"""
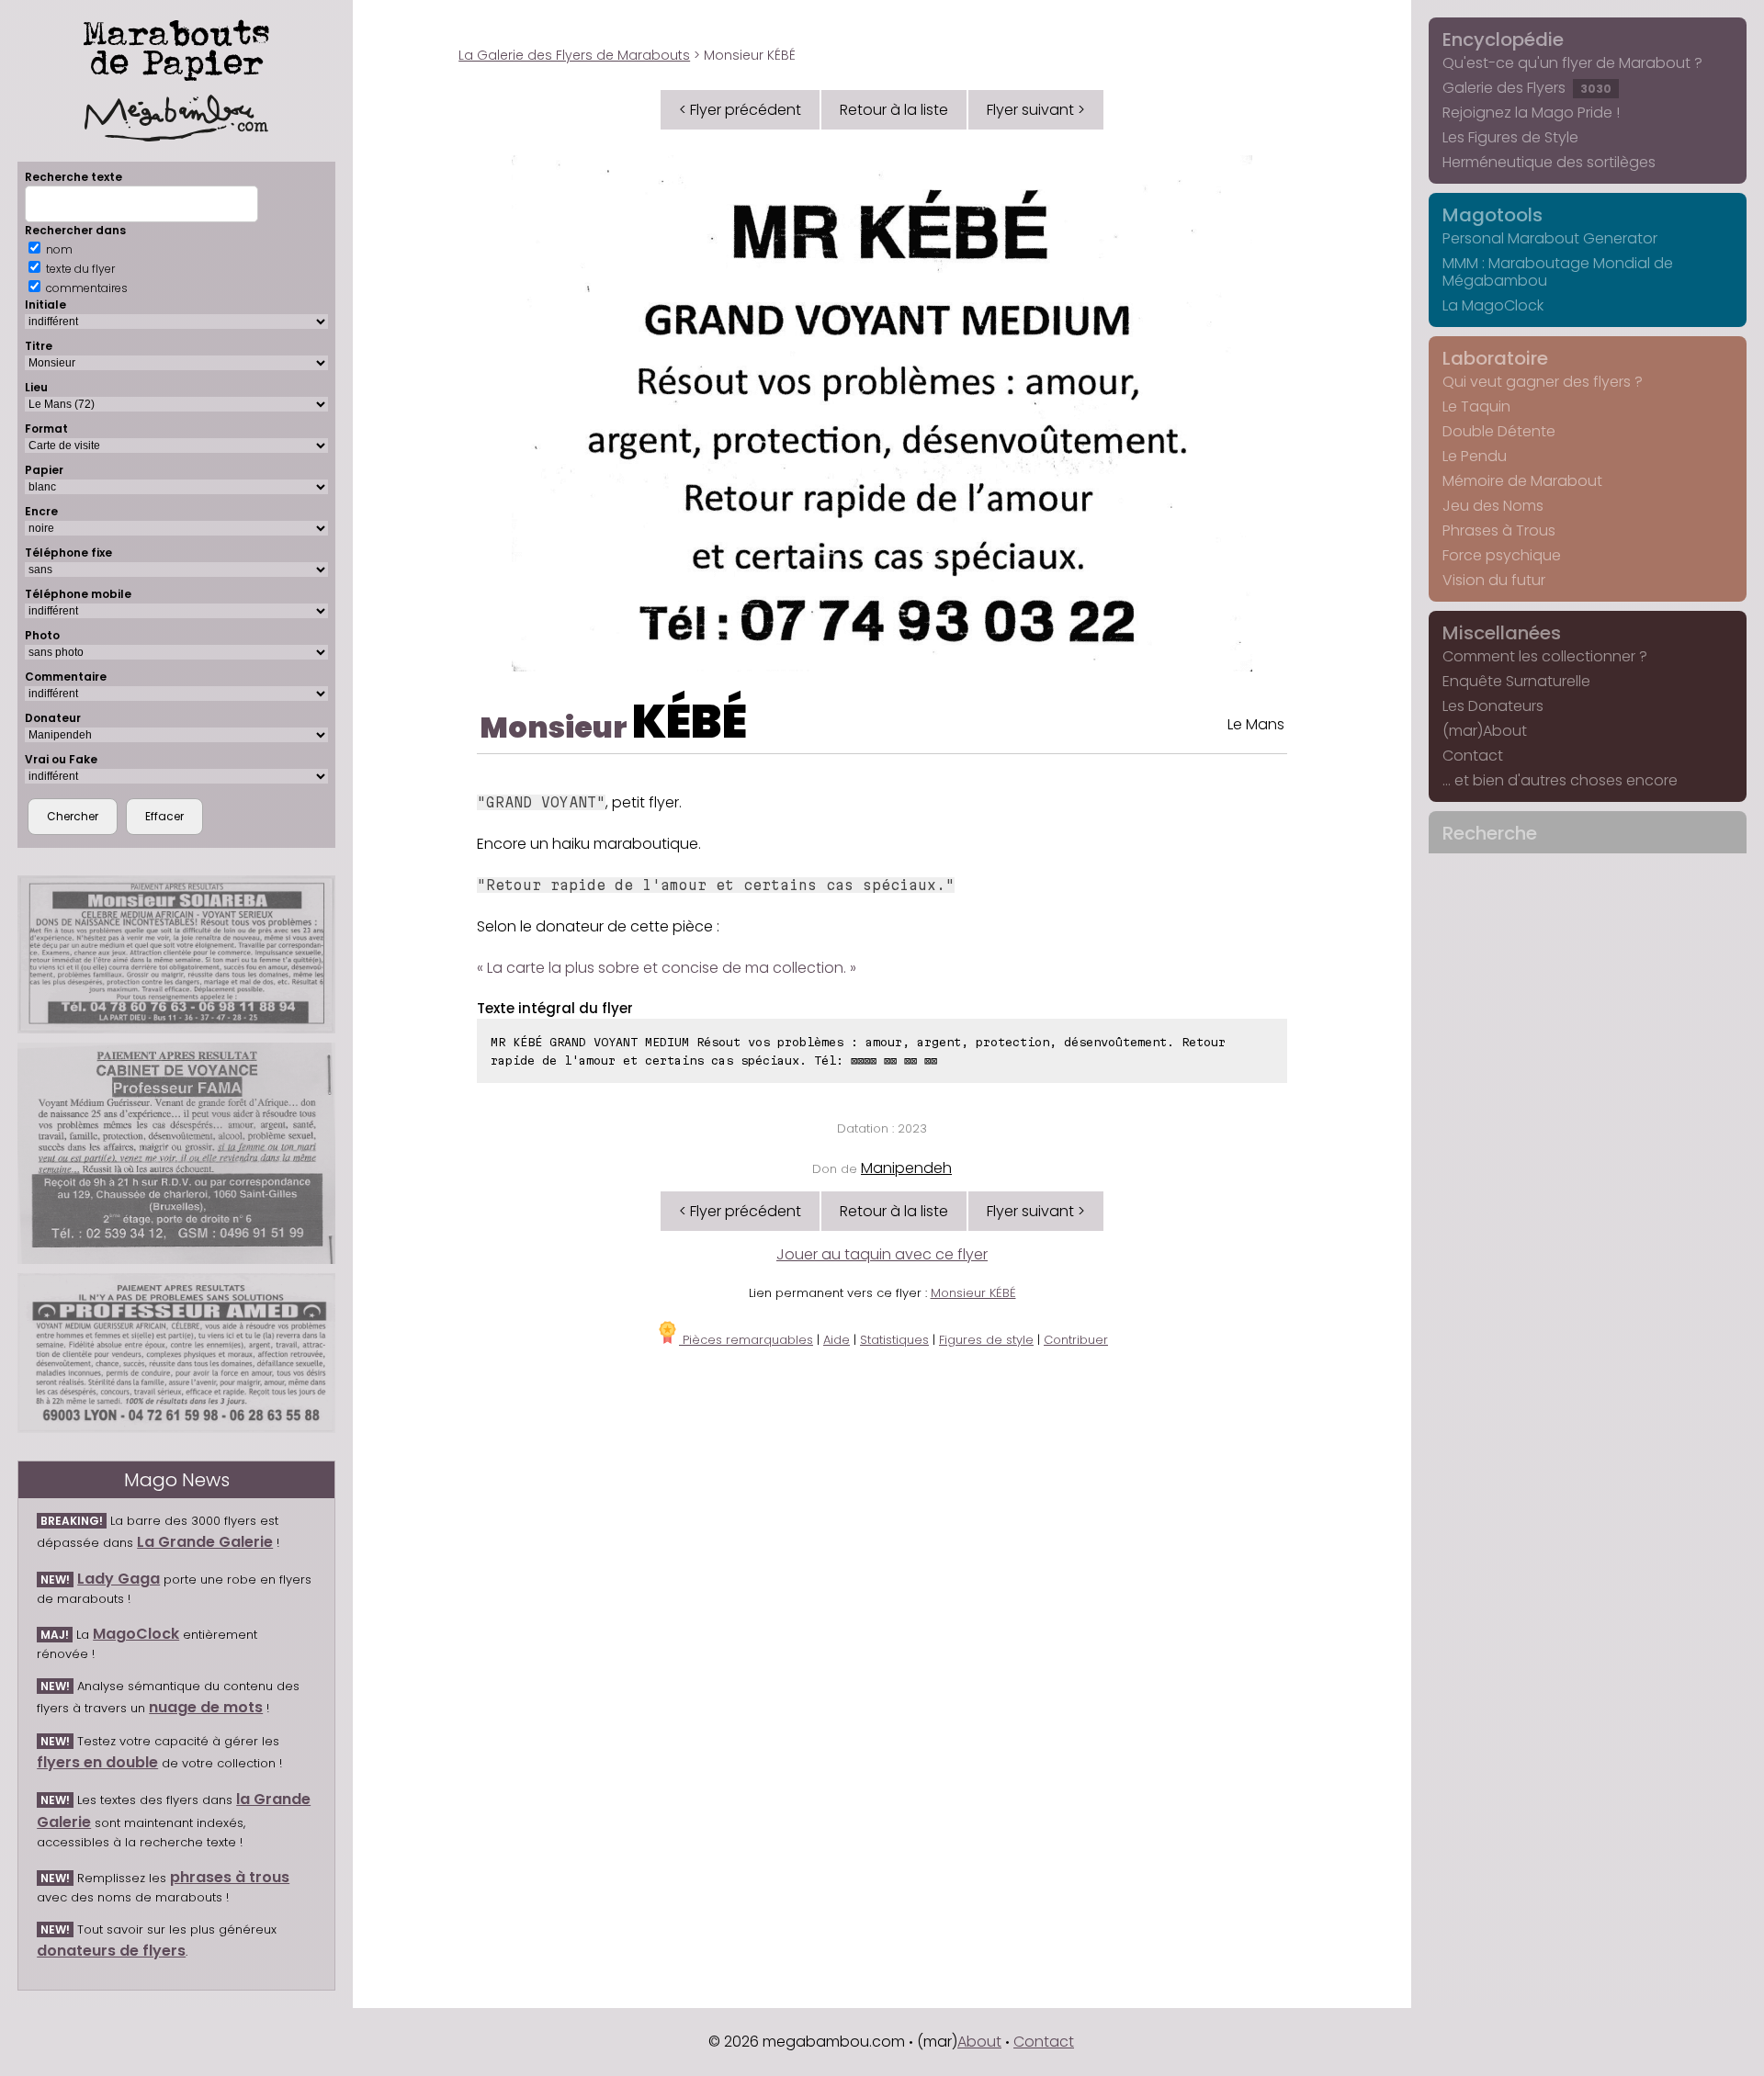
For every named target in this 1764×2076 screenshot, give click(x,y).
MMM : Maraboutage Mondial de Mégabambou (1557, 272)
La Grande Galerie (205, 1541)
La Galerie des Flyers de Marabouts (574, 55)
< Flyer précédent (740, 109)
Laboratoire (1495, 358)
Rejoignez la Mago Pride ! (1531, 112)
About (979, 2041)
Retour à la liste (894, 109)
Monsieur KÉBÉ (973, 1293)
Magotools (1492, 215)
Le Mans (1255, 724)
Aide (836, 1339)
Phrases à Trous (1498, 530)
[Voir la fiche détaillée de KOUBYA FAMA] (176, 1154)
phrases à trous (229, 1877)
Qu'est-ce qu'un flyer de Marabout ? (1572, 62)
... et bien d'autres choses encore (1560, 780)
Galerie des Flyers (1526, 87)
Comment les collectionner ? (1544, 656)
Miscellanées (1501, 633)
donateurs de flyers (111, 1950)
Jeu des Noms (1493, 505)
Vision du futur (1493, 580)
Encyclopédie (1503, 39)
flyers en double (97, 1762)
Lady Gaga (118, 1578)
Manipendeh (906, 1168)
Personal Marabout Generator (1549, 238)
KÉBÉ (689, 721)
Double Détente (1498, 431)
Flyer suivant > (1036, 109)
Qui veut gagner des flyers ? (1542, 381)
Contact (1472, 755)
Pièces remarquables (746, 1339)
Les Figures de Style (1510, 137)
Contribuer (1076, 1339)
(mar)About (1484, 730)
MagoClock (136, 1633)
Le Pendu (1474, 456)
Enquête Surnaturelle (1516, 681)
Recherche (1489, 833)
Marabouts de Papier (176, 47)
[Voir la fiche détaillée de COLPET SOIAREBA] (176, 954)
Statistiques (894, 1339)
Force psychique (1501, 555)
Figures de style (986, 1339)
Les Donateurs (1493, 705)
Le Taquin (1476, 406)
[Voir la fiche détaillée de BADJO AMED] (176, 1353)
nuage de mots (206, 1707)
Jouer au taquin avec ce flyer (882, 1254)
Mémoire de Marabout (1522, 480)
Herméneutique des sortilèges (1549, 162)
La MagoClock (1493, 305)
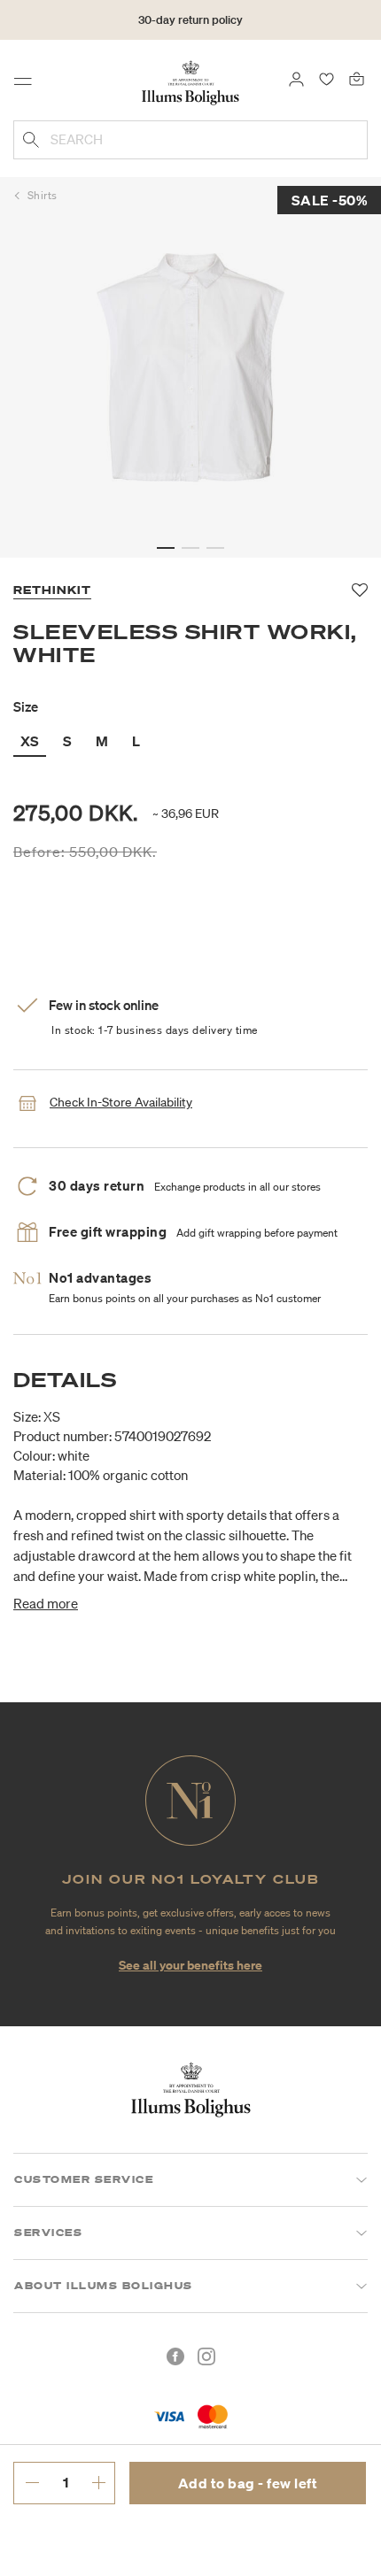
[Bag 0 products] (356, 78)
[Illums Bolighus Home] (190, 81)
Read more (45, 1603)
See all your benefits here (190, 1964)
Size (25, 706)
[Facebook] (175, 2356)
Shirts (42, 195)
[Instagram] (206, 2356)
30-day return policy (190, 19)
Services (48, 2232)
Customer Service (83, 2179)
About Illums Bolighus (103, 2286)
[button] (165, 548)
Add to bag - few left (248, 2483)
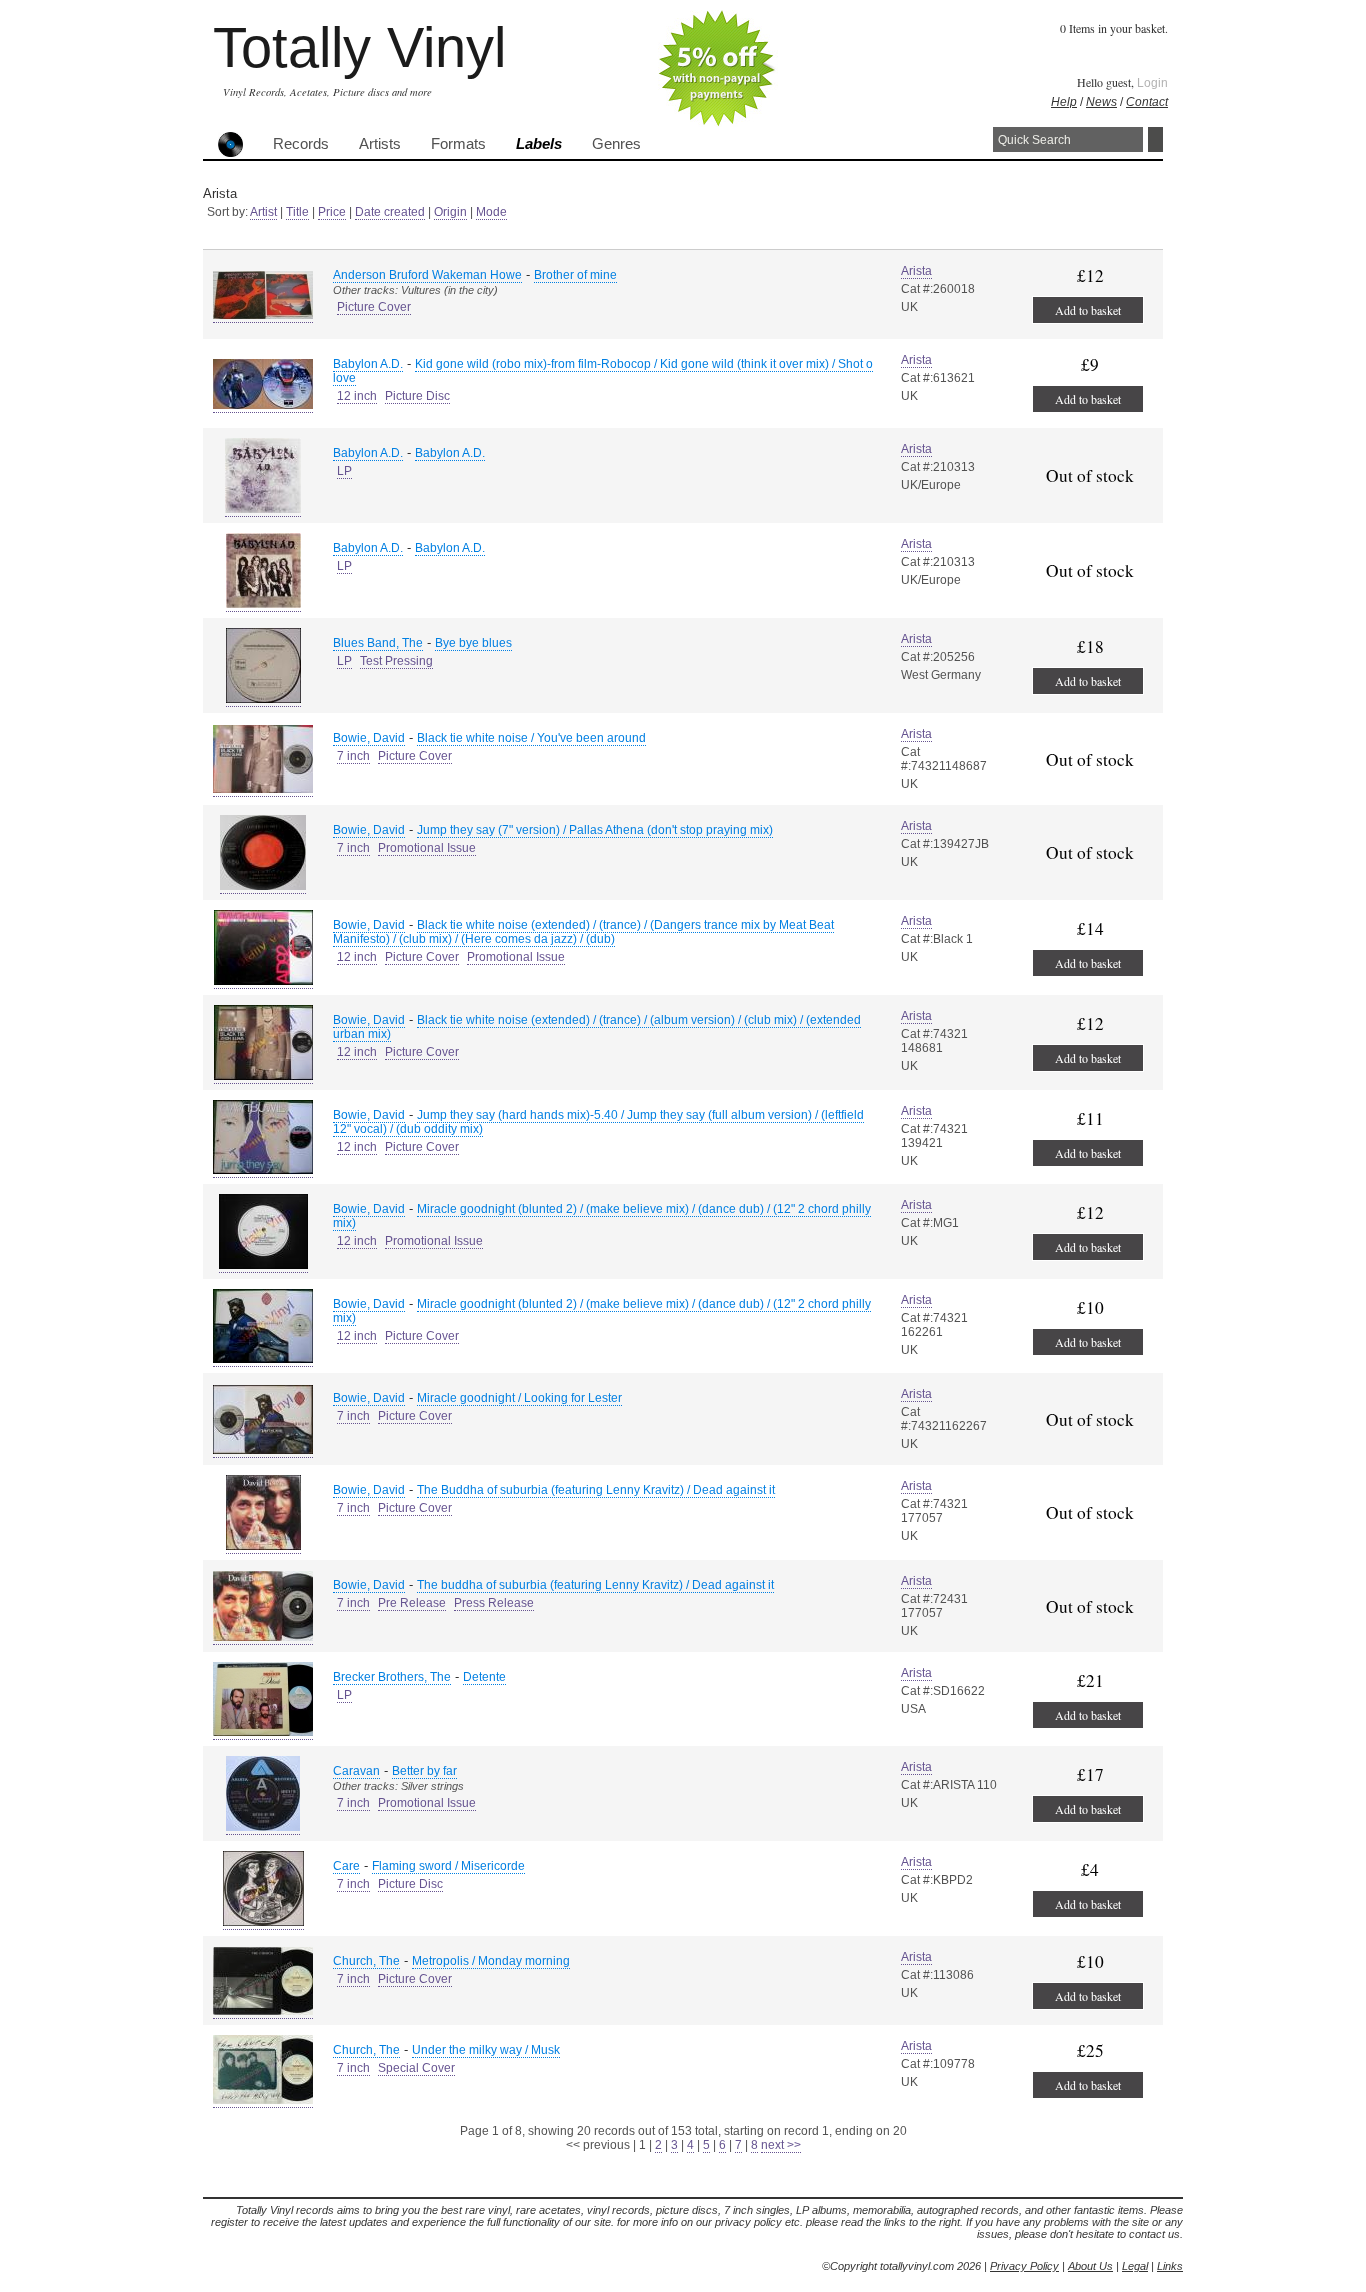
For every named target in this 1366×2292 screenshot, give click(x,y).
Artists (380, 144)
"""
- Requirement:
Leave out the pictures and return the rest of the records exactly.

- Task result:
For every named target in this 1764×2076 screenshot, give click(x,y).
MMM : Maraboutage Mondial de Mégabambou (1557, 272)
La Grande Galerie (205, 1541)
La Galerie des Flyers de Marabouts (574, 55)
< Flyer précédent (740, 109)
Laboratoire (1495, 358)
Rejoignez la Mago Pride ! (1531, 112)
About (979, 2041)
Retour à la liste (894, 109)
Monsieur KÉBÉ (973, 1293)
Magotools (1492, 215)
Le Mans (1255, 724)
Aide (836, 1339)
Phrases à Trous (1498, 530)
[Voir la fiche détaillée de KOUBYA FAMA] (176, 1154)
phrases à trous (229, 1877)
Qu'est-ce qu'un flyer de Marabout ? (1572, 62)
... et bien d'autres choses encore (1560, 780)
Galerie des Flyers (1526, 87)
Comment les collectionner ? (1544, 656)
Miscellanées (1501, 633)
donateurs de flyers (111, 1950)
Jeu des Noms (1493, 505)
Vision du futur (1493, 580)
Encyclopédie (1503, 39)
flyers en double (97, 1762)
Lady Gaga (118, 1578)
Manipendeh (906, 1168)
Personal Marabout Generator (1549, 238)
KÉBÉ (689, 721)
Double Détente (1498, 431)
Flyer suivant > (1036, 109)
Qui veut gagner des flyers ? (1542, 381)
Contact (1472, 755)
Pièces remarquables (746, 1339)
Les Figures de Style (1510, 137)
Contribuer (1076, 1339)
(mar)About (1484, 730)
MagoClock (136, 1633)
Le Pendu (1474, 456)
Enquête Surnaturelle (1516, 681)
Recherche (1489, 833)
Marabouts de Papier (176, 47)
[Voir la fiche détaillée de COLPET SOIAREBA] (176, 954)
Statistiques (894, 1339)
Force psychique (1501, 555)
Figures de style (986, 1339)
Les Donateurs (1493, 705)
Le Taquin (1476, 406)
[Voir la fiche détaillée de BADJO AMED] (176, 1353)
nuage de mots (206, 1707)
Jouer au taquin avec ce flyer (882, 1254)
Mémoire de Marabout (1522, 480)
Herméneutique des sortilèges (1549, 162)
La MagoClock (1493, 305)
[Bag 0 products] (356, 78)
[Illums Bolighus Home] (190, 81)
Read more (45, 1603)
See all your benefits here (190, 1964)
Size (25, 706)
[Facebook] (175, 2356)
Shirts (42, 195)
[Instagram] (206, 2356)
30-day return policy (190, 19)
Services (48, 2232)
Customer Service (83, 2179)
About Illums Bolighus (103, 2286)
[button] (165, 548)
Add to bag - few left (248, 2483)
For every named target in this 1366×2292 screenshot, give click(x,y).
Artists (380, 144)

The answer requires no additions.